Some of the entries may quite ordinary , but they are packed with information.   Writing down where the vaccines were given is always useful in case a horse does get a reaction.  Noting which leg was lame and what was done becomes a permanent record.  We think we’ll never forget, but without it being entered, we probably won’t even remember which leg it was months later.

Wondering about Barbara and her mare Ginger? Barb did start keeping a journal, and made an entry every time the mare got colicky. She made a note of weather conditions and any changes in her management.   The colics continued, off and on for several months. The next time I was in the barn was almost a year later, and I asked to see her journal.   When we looked at it together, we found the pattern!   All along I had been thinking that her colic was intestinal and somehow diet related. But when we read the entries, we saw that Ginger’s colicky episodes were always toward the end of her heat cycles. It seemed like her colics were from ovary pain when she was about to ovulate.   The clincher was that the record showed that Ginger never colicked from October until January.  Those are the months that most mares do not come into heat.  Without the journal entries we would still be trying to figure it out. I did an ultrasound exam of her reproductive tract.   Everything looked normal.  The recurring colics (the word just means abdominal pain) were from the pain she felt close to ovulation.   The one dose of Banamine that Barbara was using was an appropriate drug for what was going on, and there was no need to investigate further. In time Barbara put the mare on an herbal remedy designed to lesson painful ovulation and smooth out heat cycles. The mare has not colicked since.

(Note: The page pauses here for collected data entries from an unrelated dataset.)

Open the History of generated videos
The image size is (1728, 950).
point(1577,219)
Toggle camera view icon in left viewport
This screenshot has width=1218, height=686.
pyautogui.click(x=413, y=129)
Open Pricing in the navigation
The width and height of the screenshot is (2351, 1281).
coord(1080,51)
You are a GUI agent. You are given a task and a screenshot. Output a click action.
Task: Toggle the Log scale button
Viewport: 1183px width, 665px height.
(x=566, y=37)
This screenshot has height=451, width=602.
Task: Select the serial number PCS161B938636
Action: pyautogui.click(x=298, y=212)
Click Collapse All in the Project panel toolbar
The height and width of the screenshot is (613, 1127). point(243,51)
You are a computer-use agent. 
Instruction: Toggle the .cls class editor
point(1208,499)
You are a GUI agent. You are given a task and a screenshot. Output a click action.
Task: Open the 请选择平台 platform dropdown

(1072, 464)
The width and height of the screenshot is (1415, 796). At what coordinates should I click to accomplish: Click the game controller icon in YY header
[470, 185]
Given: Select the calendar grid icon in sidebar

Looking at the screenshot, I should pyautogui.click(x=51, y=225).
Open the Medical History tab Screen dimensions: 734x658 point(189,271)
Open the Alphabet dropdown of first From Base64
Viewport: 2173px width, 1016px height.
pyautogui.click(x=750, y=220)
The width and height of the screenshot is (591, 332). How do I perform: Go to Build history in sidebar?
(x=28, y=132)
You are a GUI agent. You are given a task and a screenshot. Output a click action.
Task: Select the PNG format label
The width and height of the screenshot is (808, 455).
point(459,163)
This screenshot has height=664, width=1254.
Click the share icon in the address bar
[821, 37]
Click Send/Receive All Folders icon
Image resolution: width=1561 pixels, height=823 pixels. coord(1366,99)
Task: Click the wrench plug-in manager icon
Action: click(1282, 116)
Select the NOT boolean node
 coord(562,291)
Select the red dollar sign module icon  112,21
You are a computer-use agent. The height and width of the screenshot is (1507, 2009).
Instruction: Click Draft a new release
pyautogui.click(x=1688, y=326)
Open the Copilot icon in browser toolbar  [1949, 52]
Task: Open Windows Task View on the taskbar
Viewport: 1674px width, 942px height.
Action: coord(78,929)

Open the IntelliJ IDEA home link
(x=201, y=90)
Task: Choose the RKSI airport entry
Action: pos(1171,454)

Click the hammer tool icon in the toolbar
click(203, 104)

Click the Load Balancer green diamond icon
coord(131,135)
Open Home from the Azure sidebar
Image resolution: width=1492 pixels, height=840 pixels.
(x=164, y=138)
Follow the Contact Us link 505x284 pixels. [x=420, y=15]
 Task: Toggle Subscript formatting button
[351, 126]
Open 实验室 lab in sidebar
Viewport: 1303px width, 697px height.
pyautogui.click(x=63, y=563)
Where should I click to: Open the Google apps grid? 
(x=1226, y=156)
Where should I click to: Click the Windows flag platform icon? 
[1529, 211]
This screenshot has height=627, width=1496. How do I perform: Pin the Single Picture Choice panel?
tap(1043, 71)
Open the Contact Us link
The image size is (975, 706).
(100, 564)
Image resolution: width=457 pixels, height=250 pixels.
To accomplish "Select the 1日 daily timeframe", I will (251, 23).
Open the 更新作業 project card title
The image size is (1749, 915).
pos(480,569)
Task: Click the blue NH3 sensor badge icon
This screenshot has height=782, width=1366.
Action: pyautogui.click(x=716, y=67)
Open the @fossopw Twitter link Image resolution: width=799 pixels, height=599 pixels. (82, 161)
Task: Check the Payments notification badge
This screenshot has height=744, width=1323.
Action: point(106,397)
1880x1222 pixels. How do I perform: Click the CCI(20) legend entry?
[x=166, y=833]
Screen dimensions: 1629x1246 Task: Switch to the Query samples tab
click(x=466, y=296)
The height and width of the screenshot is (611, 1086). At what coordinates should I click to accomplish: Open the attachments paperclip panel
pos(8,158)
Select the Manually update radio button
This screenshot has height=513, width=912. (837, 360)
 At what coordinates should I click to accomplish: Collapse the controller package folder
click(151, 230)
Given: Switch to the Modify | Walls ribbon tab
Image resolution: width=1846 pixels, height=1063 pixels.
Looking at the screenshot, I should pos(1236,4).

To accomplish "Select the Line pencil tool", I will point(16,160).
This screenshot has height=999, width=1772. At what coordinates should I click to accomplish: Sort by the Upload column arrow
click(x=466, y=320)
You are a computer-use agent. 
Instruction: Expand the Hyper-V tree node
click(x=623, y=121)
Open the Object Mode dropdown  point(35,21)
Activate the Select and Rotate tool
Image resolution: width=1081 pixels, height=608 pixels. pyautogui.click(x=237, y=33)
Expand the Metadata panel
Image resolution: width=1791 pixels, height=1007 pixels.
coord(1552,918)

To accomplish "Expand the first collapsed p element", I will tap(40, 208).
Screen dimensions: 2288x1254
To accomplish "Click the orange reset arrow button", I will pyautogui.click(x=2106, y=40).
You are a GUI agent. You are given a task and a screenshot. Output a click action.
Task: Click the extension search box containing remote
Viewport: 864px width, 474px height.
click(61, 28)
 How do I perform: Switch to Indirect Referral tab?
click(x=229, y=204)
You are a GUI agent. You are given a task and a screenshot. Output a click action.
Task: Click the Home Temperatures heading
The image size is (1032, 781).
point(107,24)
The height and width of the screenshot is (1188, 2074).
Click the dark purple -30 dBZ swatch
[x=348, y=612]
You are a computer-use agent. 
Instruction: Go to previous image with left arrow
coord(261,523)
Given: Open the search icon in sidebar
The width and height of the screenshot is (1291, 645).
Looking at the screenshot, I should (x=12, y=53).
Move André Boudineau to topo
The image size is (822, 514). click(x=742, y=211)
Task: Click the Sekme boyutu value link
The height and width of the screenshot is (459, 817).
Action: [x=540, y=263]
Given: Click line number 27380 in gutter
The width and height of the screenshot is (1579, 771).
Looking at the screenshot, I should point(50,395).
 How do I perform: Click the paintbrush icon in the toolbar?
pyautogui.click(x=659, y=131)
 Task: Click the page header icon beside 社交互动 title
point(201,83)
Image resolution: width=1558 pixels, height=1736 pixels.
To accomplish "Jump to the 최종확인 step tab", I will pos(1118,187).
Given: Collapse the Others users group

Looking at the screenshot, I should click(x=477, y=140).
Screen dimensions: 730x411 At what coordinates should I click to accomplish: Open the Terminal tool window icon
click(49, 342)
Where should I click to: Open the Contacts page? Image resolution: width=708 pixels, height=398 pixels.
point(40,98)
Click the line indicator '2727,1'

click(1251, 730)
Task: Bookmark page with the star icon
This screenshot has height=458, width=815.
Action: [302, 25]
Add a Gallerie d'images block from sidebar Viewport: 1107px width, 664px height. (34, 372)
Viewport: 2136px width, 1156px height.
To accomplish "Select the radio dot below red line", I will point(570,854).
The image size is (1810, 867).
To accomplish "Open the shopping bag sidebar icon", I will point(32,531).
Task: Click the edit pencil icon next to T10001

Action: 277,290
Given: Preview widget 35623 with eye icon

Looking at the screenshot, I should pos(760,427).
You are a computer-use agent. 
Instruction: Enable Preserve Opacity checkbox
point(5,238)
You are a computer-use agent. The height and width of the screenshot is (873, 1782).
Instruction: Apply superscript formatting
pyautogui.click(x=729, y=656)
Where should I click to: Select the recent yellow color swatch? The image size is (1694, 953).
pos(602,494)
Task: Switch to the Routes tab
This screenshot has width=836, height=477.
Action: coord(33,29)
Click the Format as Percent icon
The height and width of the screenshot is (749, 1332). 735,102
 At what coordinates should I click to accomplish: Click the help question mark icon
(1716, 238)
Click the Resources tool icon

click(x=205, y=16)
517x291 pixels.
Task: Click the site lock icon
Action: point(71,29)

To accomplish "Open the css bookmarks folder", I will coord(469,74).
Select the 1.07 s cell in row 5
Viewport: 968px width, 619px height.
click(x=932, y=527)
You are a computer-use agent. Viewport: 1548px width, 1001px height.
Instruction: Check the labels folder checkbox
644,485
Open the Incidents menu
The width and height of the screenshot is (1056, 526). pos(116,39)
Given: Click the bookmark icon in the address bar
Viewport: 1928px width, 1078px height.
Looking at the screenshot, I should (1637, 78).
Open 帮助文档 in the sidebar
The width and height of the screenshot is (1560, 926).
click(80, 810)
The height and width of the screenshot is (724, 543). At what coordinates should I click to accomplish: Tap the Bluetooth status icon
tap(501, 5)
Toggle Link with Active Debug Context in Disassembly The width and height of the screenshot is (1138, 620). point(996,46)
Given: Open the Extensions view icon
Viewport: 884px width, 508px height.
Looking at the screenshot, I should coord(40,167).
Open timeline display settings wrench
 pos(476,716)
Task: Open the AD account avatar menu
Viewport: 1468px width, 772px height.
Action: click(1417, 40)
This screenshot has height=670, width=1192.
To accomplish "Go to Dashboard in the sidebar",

I keep the journals for my two donkeys in separate spiral notebooks right in the feed trunk in my tack room. Each has a ballpoint pen clipped to the cover so that I don’t have to go back to the house for one. Vaccinations, dental work, and other medical stuff is all entered.    Comments by the farrier are noted.  If one of my guys is off feed I enter pulse, temperature, and respiration.   I also note any severe weather or other changes that might be going on that day.

Keeping a separate horse journal for each of your animals is a good equine management tool, and important in becoming more aware of what is going on with your horses. It is invaluable when you are looking for answers. It doesn’t take many months of journaling for patterns to become evident.